Here’s a refresher on where the show’s characters (not the real lot, to be clear) were left last time…
Queen Elizabeth II
‘Her majestic dullness’
Season 1 closed on an image of the Queen standing in full regalia, alone, imperious, and staring out of the screen posing for an official portrait. Season 2 closed on a different image – a family photograph in the middle of which she sat with surrounded by her four children, husband, mother, sister, niece, nephew and more in a hive of activity. It’s a fitting contrast – Season 1 had been about her passage from princess to monarch, while Season 2 had expanded to tell the stories of those around her – Margaret, Philip, the Queen Mother, Charles.
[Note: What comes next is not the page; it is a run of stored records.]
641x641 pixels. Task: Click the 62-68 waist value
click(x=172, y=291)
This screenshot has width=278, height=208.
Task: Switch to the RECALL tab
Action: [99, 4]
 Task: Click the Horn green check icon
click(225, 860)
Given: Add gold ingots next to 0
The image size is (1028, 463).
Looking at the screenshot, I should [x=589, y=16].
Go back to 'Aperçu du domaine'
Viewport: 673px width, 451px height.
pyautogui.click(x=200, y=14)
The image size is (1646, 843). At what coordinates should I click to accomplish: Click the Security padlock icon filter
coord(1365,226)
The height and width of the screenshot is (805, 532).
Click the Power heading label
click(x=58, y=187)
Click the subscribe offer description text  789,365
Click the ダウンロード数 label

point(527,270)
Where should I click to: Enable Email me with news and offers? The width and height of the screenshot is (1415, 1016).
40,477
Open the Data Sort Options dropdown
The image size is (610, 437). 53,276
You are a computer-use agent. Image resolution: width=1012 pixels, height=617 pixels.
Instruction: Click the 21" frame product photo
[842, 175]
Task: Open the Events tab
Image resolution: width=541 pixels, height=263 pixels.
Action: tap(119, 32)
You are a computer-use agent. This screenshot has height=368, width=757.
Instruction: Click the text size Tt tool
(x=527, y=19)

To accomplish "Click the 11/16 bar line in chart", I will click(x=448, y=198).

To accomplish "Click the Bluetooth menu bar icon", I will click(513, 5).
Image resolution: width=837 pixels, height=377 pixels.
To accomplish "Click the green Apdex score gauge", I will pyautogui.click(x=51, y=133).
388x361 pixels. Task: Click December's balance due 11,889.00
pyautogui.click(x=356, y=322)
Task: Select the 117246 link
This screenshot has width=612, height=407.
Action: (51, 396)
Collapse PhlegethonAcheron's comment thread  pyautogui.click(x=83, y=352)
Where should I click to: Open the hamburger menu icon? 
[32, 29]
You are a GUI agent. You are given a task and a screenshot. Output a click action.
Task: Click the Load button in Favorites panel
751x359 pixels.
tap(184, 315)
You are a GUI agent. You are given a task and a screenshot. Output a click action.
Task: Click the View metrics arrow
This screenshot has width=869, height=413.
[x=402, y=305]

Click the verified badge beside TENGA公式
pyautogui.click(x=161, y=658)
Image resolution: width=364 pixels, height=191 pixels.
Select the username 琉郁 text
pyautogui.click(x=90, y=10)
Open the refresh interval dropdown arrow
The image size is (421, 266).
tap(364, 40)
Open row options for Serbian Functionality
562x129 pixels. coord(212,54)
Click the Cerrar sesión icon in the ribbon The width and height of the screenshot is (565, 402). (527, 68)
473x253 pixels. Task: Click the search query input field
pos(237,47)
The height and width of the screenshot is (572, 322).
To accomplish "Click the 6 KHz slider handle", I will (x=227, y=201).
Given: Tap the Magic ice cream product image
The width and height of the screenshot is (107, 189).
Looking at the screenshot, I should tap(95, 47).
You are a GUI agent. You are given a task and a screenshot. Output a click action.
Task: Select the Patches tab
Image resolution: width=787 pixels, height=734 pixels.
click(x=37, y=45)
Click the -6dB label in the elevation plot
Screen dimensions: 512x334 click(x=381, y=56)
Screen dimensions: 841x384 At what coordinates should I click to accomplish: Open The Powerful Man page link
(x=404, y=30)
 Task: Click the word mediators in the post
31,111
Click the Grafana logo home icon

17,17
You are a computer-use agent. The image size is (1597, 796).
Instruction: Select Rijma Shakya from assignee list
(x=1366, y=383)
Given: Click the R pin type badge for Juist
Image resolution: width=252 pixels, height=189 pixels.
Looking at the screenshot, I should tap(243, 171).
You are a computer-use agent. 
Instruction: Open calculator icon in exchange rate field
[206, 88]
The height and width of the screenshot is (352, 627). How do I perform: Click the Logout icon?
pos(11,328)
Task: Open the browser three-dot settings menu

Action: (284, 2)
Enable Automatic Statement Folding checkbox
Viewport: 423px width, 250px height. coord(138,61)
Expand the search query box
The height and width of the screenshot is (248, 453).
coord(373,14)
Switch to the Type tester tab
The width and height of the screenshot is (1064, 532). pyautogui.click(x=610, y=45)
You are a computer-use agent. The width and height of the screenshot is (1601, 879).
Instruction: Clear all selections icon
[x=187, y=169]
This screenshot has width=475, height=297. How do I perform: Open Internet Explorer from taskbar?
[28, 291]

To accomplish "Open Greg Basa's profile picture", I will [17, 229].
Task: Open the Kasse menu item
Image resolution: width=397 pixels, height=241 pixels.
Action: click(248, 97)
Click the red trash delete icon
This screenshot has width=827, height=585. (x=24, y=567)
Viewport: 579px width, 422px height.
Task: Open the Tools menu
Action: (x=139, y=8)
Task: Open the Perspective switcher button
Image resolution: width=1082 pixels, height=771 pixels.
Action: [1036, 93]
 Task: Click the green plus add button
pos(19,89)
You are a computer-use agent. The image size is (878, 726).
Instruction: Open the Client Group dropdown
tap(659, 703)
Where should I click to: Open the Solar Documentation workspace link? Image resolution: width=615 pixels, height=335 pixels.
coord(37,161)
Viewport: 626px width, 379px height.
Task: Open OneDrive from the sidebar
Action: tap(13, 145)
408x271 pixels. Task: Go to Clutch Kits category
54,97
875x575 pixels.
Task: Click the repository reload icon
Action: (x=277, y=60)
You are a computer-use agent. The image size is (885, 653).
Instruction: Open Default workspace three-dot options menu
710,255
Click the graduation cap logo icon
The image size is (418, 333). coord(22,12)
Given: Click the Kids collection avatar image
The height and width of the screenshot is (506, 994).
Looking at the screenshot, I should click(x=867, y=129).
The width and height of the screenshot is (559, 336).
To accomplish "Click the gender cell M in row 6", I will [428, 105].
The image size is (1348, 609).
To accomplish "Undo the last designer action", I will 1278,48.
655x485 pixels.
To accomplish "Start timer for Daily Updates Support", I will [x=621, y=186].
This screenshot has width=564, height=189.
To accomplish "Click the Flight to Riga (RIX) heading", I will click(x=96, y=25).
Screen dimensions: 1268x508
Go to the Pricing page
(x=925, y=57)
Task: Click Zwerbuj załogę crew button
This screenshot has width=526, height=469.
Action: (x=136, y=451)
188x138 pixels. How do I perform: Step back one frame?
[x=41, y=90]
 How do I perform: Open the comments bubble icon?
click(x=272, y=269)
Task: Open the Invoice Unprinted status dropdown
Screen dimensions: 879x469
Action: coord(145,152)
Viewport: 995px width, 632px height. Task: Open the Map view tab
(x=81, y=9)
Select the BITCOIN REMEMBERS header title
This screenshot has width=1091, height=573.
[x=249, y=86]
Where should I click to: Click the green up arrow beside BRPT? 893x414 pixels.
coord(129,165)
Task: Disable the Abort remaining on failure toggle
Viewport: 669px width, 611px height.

Elizabeth was beset by humiliations in Season 2. She was hurt by scandal surrounding Prince Philip and his caddish private secretary at their Thursday lunch club, and at the discovery of a photograph of another woman in her husband’s luggage. (There was some hint of regret that Philip was the only man she’d ever loved, when her childhood friend ‘Porchie’, a fellow horse-racing enthusiast, might have made a happier match.) She was insulted when Lord Altrincham, editor of The National and English Review, published an article listing the ways in which the monarchy, and she, was going wrong. She was especially affronted to find herself mocked by Jackie Kennedy after feeling the pair of them had reached an intimacy on a state visit from the American president and his glamorous wife.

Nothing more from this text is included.